What you should do>
Lines with the word "agent": copy all of them from the entries below.

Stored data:

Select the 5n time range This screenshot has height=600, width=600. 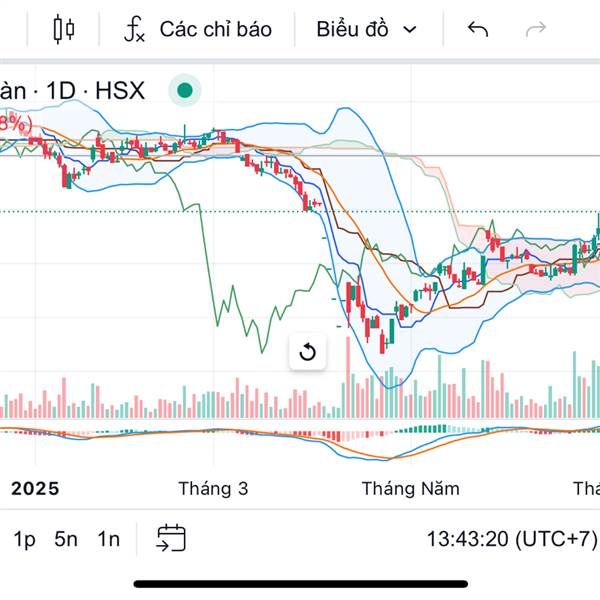click(66, 539)
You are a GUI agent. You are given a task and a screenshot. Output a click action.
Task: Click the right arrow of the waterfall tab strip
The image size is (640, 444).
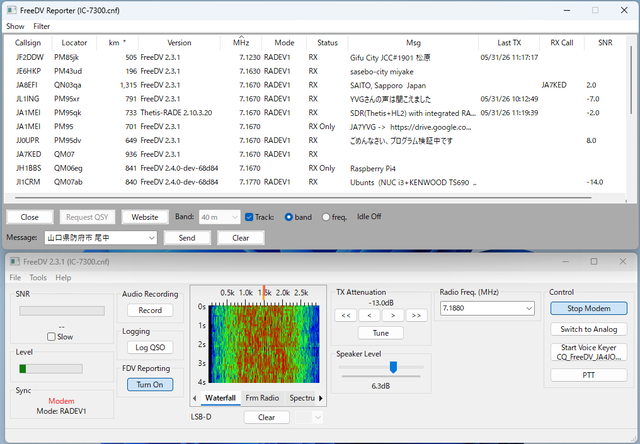pos(321,398)
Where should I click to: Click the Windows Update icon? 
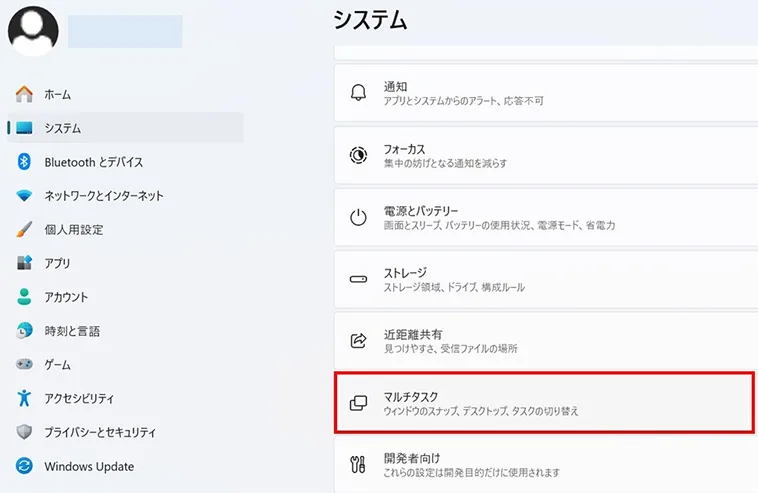(25, 466)
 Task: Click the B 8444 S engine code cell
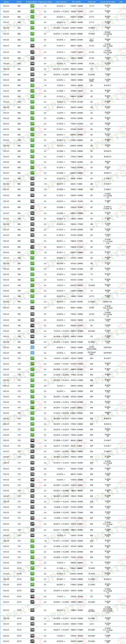(x=108, y=173)
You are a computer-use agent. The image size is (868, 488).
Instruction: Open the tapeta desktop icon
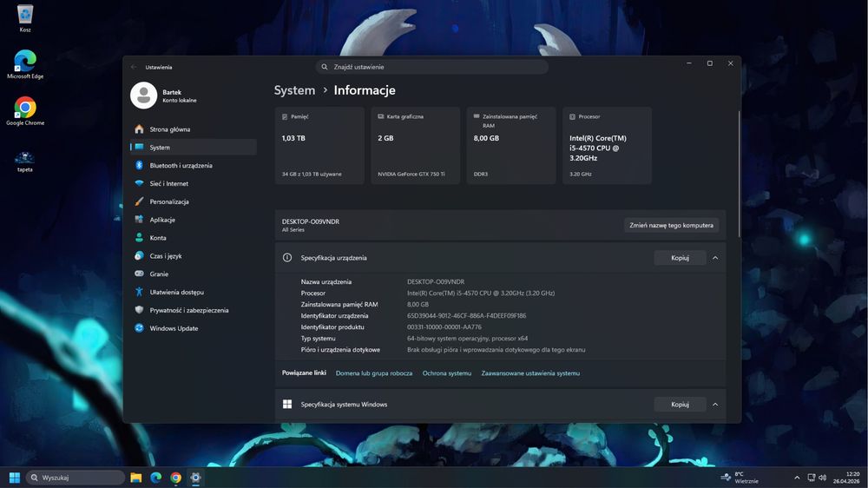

Result for this task>
You are a GUI agent. You are given a task and a screenshot. Output a click action.
You are a computer-use agent. The image size is (868, 488).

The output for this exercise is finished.